I admit the good intention of director Sally Potter, but the contrived methods used by her are not suitable to the complex materials, which involve too many on-going social issues. I am talking about rhymes and meters, which require certain skills of choosing the right words and appropriate images in order to express such controversial issues as ethnicity or religion. I don't say Potter's poems are all bad. But when She and He exchange the words `Imperialist' and `Terrorist,' both of which are uttered in the way far from graceful, the film's initial intention of containing social messages in verbal beauty obviously starts to crumble.
Another problem is the camera. Potter uses too many pointless slant camera and jump-cuts, and even the images from surveillance camera are inserted. What do they want to say? To make matters worse, characters use too many voiceovers, and most annoyingly, they repeat the exact words aloud. Perhaps Potter is thinking about the `steam of consciousness' of James Joyce (hence the title of `Yes' which concludes, if I am not mistaken, one of his books). But the results only fall flat with the words too repetitious.
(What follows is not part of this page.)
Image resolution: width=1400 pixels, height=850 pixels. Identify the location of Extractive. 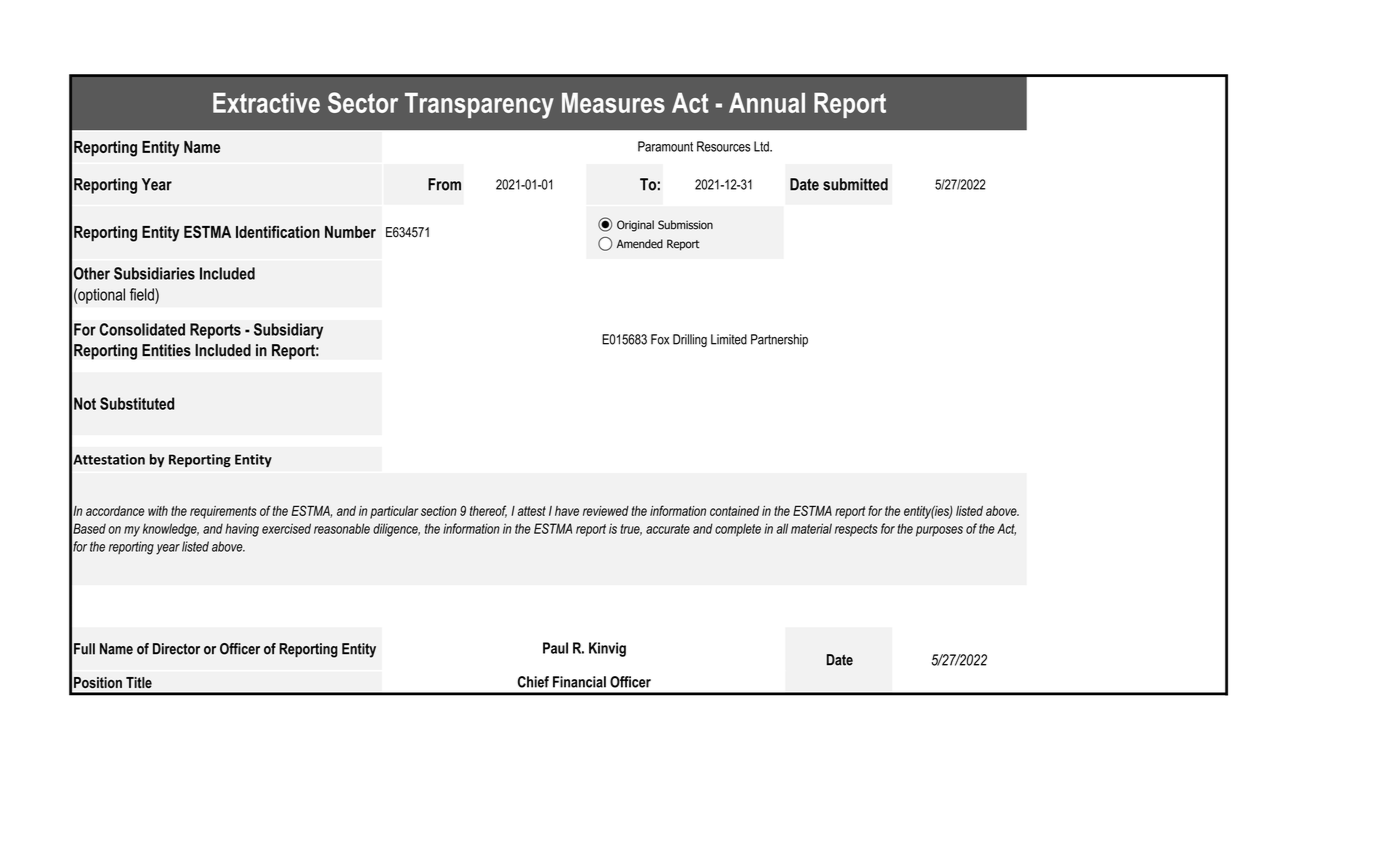
(266, 103).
This flaw might be forgiven in `Ulysses,' but not in the spoken words on screen.
The acting is good, especially that of Joan Allen as you can always expect from this hugely talented Oscar nominee even before watching the film, and equally impressive is Shirley Henderson, who is riveting, knowing how to imbue life into the words her character speaks of. But the film itself is made with too heavy-handed direction, which tries to include too many things in 100 minutes.